We know that sex and gender can impact how a patient responds to their treatment and medication. For those living with psoriatic arthritis (PsA), a type of arthritis linked with psoriasis, research shows that women are less likely to achieve remission, are more likely to experience side effects from advanced therapies and tend to stop treatments earlier than men. Why this is however remains unclear.
To address this gap in knowledge, Women’s College Hospital (WCH) scientist and rheumatologist, Dr. Lihi Eder and team are leading the Sex- And Gender-based analysis of the Effectiveness of advanced therapies in Psoriatic Arthritis (SAGE-PsA Study).
A global study with 40 supporting research sites, SAGE-PsA aims to understand how sex and gender, as well as their intersection with age and ethnicity, influence patient response to advanced therapies for PsA. The study is funded by the Canadian Institutes for Health Research (CIHR) and by the Group for Research and Assessment of Psoriasis and Arthritis (GRAPPA).
To better understand the SAGE-PsA study, Dr Eder tells us about her research and its implications for patient care.
When and why would a Psoriatic Arthritis (PsA) patient be prescribed advanced targeted therapies?
Advanced therapies is a broad term that includesbiologic and targeted synthetic medications used to control arthritis and psoriasis especially in more severe cases and for those who failed first line therapies. About 30 to 50 per cent of patients with PsA require treatment with advanced targeted therapies.
Why examine sex and gender in the treatment of PsA?

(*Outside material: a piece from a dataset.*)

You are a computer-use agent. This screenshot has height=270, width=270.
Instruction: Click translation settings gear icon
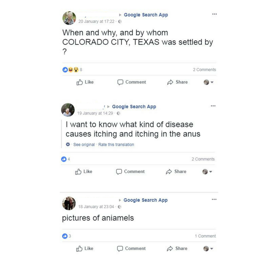68,144
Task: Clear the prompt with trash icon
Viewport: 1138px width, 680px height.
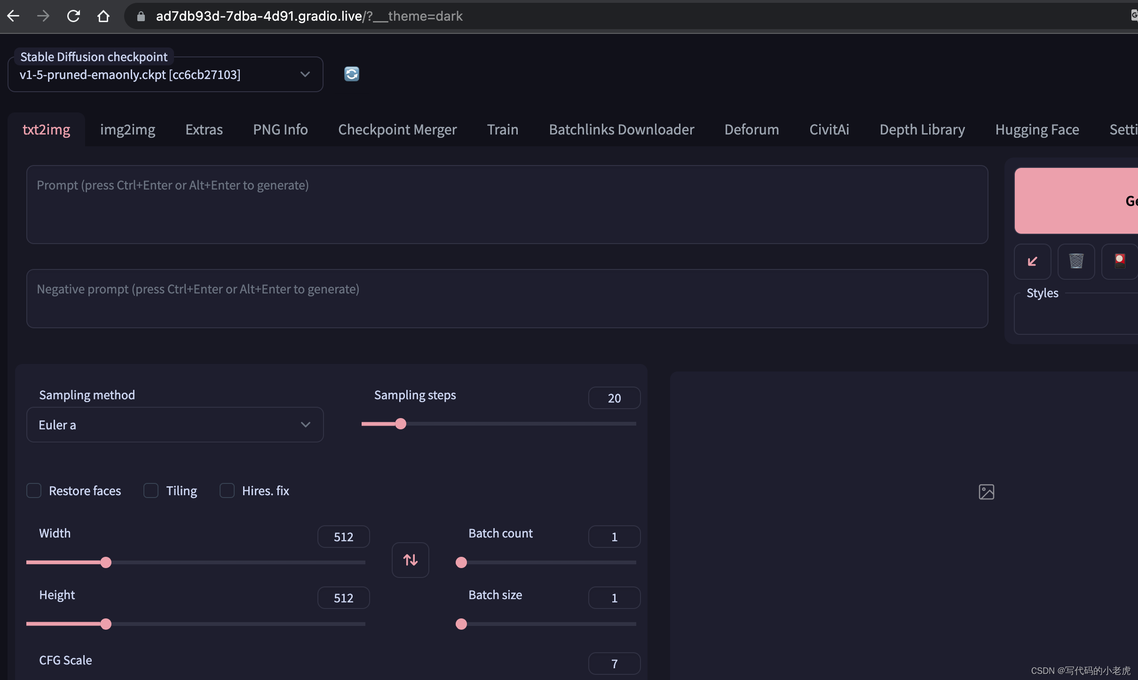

Despite the convincing data showing such a difference in response to therapy between male and female patients with PsA, it is surprising that so little attention has been given to understanding which sex- and gender-related factors underlie these notable differences.
These differences could be due to biological, sex-related factors such as differences in immune system or metabolism of drugs or due to gender-related, socio-cultural factors, such as differences in reporting of pain, support systems and patient-physician interaction. Understanding what sex- and gender-related mechanisms explain these differences is the first step in developing approaches to address these disparities.
Has a study of this scale on the impact of sex and gender ever taken place in rheumatology before?
This is the first study of this scale not just in PsA but in rheumatology generally that addresses issues of sex and gender. The study is also unique because it involves approximately 40 international sites including diverse patient populations from four continents representing high- and medium-income countries.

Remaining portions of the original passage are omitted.